The world has changed so drastically in even just the past decade that even geriatric millennials such as myself have a hard time communicating with people born ten years after us. I realized long ago that I simply cannot understand anyone who missed the 80s, nor do I want to. I had Boyz II Men. They have Billie Eilish. We are not the same.
The kids get this. They know all too well that the world they live in is one that not even their parents, much less their grand and great-grandparents can understand. The economy, the internet, housing, education, all of the central poles by which our world is upheld are Sanskrit to anyone who couldn't pick out Harry Styles in a lineup. The kids get this, but the grands don't.
And herein lies the problem.
Years ago we discovered that pharmacists are regularly delivering Alzheimer's medications to Members of Congress. That was worrying. For at least a decade Californians have been begging Diane Feinstein, a woman who very clear forgets where she is half the time, to step down. She (or her family and staff) refused, only recently agreeing not to run for reelection. One of the frontrunners to replace her, Barbara Lee, is 76 years old. She would be well into her eighties by the time her first term as Senator was over. Nancy Pelosi is 83. She was born before the attack on Pearl Harbor. And, of course, Joe Biden. Joe Biden has been running for president, since I was five years old. I am turning 40 this year.
Anyone who says that maybe, just maybe, there comes a point when you are too old to run for office gets shouted down with calls of AGE DISCRIMINATION. The other day, the Palmer Report, whatever that is, posted this epic tweet, which confirmed for everyone that Joe Biden is, indeed, still young enough to be an actor. What a relief.
Age discrimination or not, the nuclear codes should not be in the hands of a man who falls asleep at major global meetings and the internet age should not be regulated by someone who doesn't know what an algorithm is. Our country is falling apart, is more divided than ever, and is facing a series of massive, potentially democracy ending crises and our President still thinks that our best shot is reaching across the aisle. The world has left them behind but they refuse to leave the world in the hands of the generations who actually live in this world.
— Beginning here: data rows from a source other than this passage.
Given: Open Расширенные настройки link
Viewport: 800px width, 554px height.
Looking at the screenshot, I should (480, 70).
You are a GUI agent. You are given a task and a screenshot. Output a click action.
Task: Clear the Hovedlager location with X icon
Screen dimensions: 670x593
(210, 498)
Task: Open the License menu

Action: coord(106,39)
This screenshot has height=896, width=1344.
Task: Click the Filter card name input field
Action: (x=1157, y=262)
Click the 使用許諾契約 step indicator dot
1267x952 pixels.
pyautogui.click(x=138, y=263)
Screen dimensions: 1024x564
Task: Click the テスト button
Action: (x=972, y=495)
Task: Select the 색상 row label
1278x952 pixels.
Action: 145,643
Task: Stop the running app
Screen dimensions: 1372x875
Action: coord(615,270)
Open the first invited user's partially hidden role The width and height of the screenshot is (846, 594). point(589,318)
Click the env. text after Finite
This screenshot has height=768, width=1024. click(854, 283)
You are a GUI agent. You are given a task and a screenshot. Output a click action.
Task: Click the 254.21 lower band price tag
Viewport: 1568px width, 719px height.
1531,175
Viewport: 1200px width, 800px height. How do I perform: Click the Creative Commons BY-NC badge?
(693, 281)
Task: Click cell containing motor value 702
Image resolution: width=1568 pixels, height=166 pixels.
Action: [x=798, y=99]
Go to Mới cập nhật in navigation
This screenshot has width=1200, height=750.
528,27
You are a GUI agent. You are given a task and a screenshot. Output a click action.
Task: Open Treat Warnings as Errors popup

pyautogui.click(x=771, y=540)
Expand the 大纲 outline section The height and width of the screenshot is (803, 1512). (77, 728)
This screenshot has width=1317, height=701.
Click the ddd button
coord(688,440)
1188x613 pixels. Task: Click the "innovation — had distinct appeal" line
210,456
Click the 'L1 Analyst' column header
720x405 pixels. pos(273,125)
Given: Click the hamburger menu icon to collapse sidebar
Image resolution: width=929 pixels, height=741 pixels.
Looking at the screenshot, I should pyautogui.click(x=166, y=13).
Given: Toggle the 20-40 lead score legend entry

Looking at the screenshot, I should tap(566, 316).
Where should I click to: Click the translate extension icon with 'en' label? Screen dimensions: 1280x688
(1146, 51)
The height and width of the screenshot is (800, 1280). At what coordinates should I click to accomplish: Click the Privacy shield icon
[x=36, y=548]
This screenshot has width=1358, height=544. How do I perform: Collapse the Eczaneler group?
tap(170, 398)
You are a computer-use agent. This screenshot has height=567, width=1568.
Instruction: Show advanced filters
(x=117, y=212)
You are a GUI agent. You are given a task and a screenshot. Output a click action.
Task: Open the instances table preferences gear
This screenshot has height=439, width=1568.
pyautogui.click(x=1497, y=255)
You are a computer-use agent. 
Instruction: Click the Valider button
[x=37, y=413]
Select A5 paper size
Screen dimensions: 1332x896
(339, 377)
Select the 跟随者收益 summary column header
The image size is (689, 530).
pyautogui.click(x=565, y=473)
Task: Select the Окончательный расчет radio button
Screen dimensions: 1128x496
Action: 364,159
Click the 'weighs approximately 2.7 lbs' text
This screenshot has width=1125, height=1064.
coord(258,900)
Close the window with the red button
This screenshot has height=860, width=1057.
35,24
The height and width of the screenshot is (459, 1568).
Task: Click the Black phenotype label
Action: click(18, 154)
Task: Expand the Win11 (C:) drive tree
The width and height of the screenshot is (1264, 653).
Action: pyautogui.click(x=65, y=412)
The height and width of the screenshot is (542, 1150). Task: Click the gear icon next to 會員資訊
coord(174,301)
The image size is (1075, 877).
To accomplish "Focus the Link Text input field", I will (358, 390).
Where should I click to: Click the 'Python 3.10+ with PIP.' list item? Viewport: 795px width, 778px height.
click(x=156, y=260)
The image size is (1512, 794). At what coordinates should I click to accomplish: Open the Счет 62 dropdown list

The irony here is hard to ignore. Biden was the youngest member of Congress when he first entered it at 30. Now he is the oldest President we have ever had. This is not the way this country has always been run. Our Presidents have never been this old before, our Congress has never skewed closer towards the past than the future. Revolutions are started by the young, the Founding Fathers were not grandparents when they wrote the Constitution. This generation, unlike any before them, grasped power when they were young and are refusing to let go, refusing to admit that the world has long passed them by, that they have not been a part of it for far too long.
So what's the answer? Term limits, obviously, but that will never happen. Congress will never voluntarily put itself out of a job, and this generation will never listen to us. They might, however, listen to their peers.
Last month, Barbara Boxer called on Feinstein to resign. She told her "there is life after the Senate". We need more of this. The octo crowd will never listen to a millennial or god forbid a gen zer tell them to step down. But they might listen to other people who are as old, and were once as powerful, as them.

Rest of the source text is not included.